According to a copy of the email and a cyber security researcher, Microsoft alerted thousands of its cloud computing customers, including some of the world’s largest organizations, that outsiders may read, edit, or even delete their main databases.
Microsoft Azure’s main Cosmos DB database is vulnerable. Wiz’s research team realized it was possible to gain access to keys that controlled access to databases owned by tens of thousands of companies. Ami Luttwak, Wiz’s Chief Technology Officer, was previously the CTO of Microsoft’s Cloud Security Group.
Because Microsoft is unable to alter those keys on its own, consumers were emailed on Thursday and told to create new ones. According to an email from Microsoft to Wiz, the company promised to pay him $40,000 for discovering and disclosing the problem.
“To keep our consumers safe and secure, we swiftly addressed the problem.

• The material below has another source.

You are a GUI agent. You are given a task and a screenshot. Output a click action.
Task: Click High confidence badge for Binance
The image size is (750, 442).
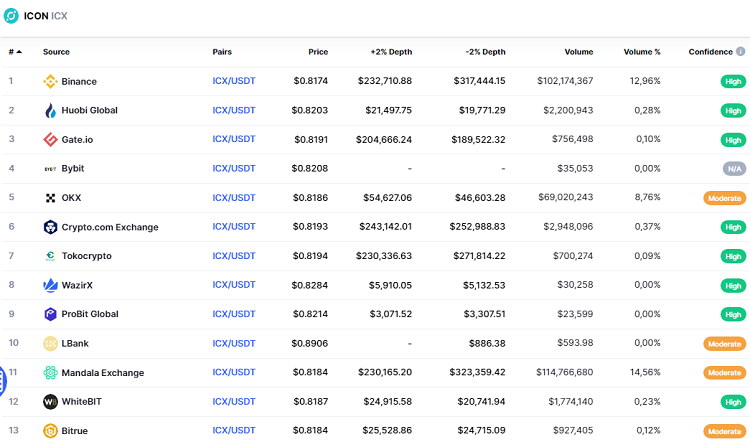[733, 82]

We appreciate the security experts’ efforts in coordinating vulnerability disclosure “Reuters reported on Microsoft’s statement.
According to Microsoft’s notification to customers, there was no evidence that the weakness had been exploited. The email stated, “We have no indication that external entities other than the researcher (Wiz) had access to the primary read-write key.”
“This is the worst cloud flaw you can think of. It’s been kept a secret for a long time,” Luttwak told Reuters. “This is Azure’s core database, and we were able to connect to whatever client database we wanted.”
Luttwak’s team discovered the issue, codenamed ChaosDB, on August 9 and alerted Microsoft on August 12, according to Luttwak.
The weakness was found in Jupyter Notebook, a visualization tool available for years but only enabled by default in Cosmos in February. Wiz highlighted the problem in a blog post after Reuters reported on it.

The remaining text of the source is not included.